Problem Statement
The length of a survey line was measured using a chain with a nominal length of 30 m and found to be 631.5 m. Upon comparison with a standard, the chain was found to be actually 0.10 m too long. Find the true length of the survey line.
Step-by-Step Solution
Key Information
- Measured Length of Survey Line = 631.5 m
- Nominal Length of Chain (L) = 30 m
- Error in Chain = +0.10 m (too long)
- Actual Length of Chain (L’) = L + Error = 30 m + 0.10 m = 30.10 m
- Goal: Find the True Length of the survey line.
Step 1: Understand the Correction Principle
When the measuring tool (chain) is longer than its stated nominal length, it covers more ground than recorded for each measurement increment. This means the measured length is shorter than the true length.
To find the true length, we need to apply a correction factor based on the ratio of the actual chain length (L’) to the nominal chain length (L).
The correction formula is:
True Length = (Actual Chain Length / Nominal Chain Length) × Measured Length
True Length = (L’ / L) × Measured Length
Step 2: Apply the Formula and Calculate
Substitute the known values into the formula:
L’ = 30.10 m
L = 30 m
Measured Length = 631.5 m
True Length = (30.10 m / 30 m) × 631.5 m
True Length = (1.00333…) × 631.5 m
True Length ≈ 633.605 m
Final Result
Conceptual Explanation & Applications
Core Concepts:
- Linear Measurement: Determining the distance between two points along a straight or curved line using tools like chains, tapes, or electronic distance measurers (EDMs).
- Measurement Standard & Calibration: A standard is an accepted reference (e.g., a standard meter).
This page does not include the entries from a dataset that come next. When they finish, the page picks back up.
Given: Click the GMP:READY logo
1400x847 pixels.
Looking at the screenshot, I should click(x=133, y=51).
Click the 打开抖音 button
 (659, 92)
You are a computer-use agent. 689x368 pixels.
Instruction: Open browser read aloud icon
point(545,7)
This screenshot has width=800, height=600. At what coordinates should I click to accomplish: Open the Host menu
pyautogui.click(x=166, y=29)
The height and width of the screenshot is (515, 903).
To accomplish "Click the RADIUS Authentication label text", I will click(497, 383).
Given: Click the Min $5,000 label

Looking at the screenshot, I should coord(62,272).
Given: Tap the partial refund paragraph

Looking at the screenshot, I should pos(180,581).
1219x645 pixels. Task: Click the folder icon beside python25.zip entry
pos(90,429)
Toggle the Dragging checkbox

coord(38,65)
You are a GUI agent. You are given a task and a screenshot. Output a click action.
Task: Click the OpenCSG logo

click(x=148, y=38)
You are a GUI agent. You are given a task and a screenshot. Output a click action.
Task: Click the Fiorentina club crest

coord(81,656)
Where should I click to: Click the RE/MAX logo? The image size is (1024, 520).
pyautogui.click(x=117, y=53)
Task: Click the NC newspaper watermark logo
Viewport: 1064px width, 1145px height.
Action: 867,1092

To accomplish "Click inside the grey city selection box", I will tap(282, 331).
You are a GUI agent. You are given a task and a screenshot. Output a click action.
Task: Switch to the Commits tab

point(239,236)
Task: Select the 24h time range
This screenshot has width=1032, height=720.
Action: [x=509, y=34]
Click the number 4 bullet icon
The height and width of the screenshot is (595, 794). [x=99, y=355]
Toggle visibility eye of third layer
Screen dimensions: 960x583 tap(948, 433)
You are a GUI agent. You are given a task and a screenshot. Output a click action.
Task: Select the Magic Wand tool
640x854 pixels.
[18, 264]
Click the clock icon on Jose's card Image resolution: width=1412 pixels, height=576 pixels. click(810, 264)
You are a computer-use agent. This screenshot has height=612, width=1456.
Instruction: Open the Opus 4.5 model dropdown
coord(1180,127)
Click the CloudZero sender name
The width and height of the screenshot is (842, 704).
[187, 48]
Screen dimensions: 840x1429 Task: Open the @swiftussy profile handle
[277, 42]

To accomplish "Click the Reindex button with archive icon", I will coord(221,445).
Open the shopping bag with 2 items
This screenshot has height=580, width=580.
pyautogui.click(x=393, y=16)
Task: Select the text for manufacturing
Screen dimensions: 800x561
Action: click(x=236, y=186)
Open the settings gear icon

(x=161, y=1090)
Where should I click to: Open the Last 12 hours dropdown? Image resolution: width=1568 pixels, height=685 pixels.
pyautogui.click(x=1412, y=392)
Calibration is the process of comparing a measuring instrument against a standard to determine its accuracy and any deviation (error).
- Systematic Error: An error that is consistent and repeatable, often due to instrument inaccuracy (like a chain being too long or too short). This type of error can usually be corrected if the magnitude of the error is known.
- Correction Factor: A numerical value used to adjust a measured quantity to account for known errors. In this case, the factor is the ratio of the actual instrument length to its nominal length (L’/L).
- Proportional Reasoning: The correction assumes the error is consistent along the entire length of the chain and applies proportionally to the total measured distance.
Real-World Applications:
- Land Surveying: Essential for accurate boundary determination, topographic mapping, and setting out construction works. Chains and tapes require regular calibration.
- Construction & Civil Engineering: Precise layout of buildings, roads, bridges relies on accurate distance measurements. Correction for tape errors is vital for quality control.
- Manufacturing: Ensuring measuring tools used in production meet accuracy standards.
- Scientific Experiments: Correcting measurements made with instruments that have known calibration errors.
- Calibration Services: Laboratories specialize in comparing measuring instruments to standards and providing correction data.
Why It Works:
The measurement process involves laying the chain end-to-end multiple times. The measured length (631.5 m) implicitly represents the number of times the *nominal* length (30 m) was thought to be laid out. However, each time the 30 m chain was laid, a true distance of 30.10 m was covered. The ratio L’/L = 30.10 / 30 calculates the correction factor for each nominal meter measured; it tells us that for every 1 meter *recorded*, 1.00333… meters were actually covered. Multiplying the total measured length (631.5 m) by this correction factor scales the entire measurement to reflect the true distance covered by the slightly longer chain. If the chain were too short (L’ < L), the factor would be less than 1, resulting in a true length shorter than the measured length.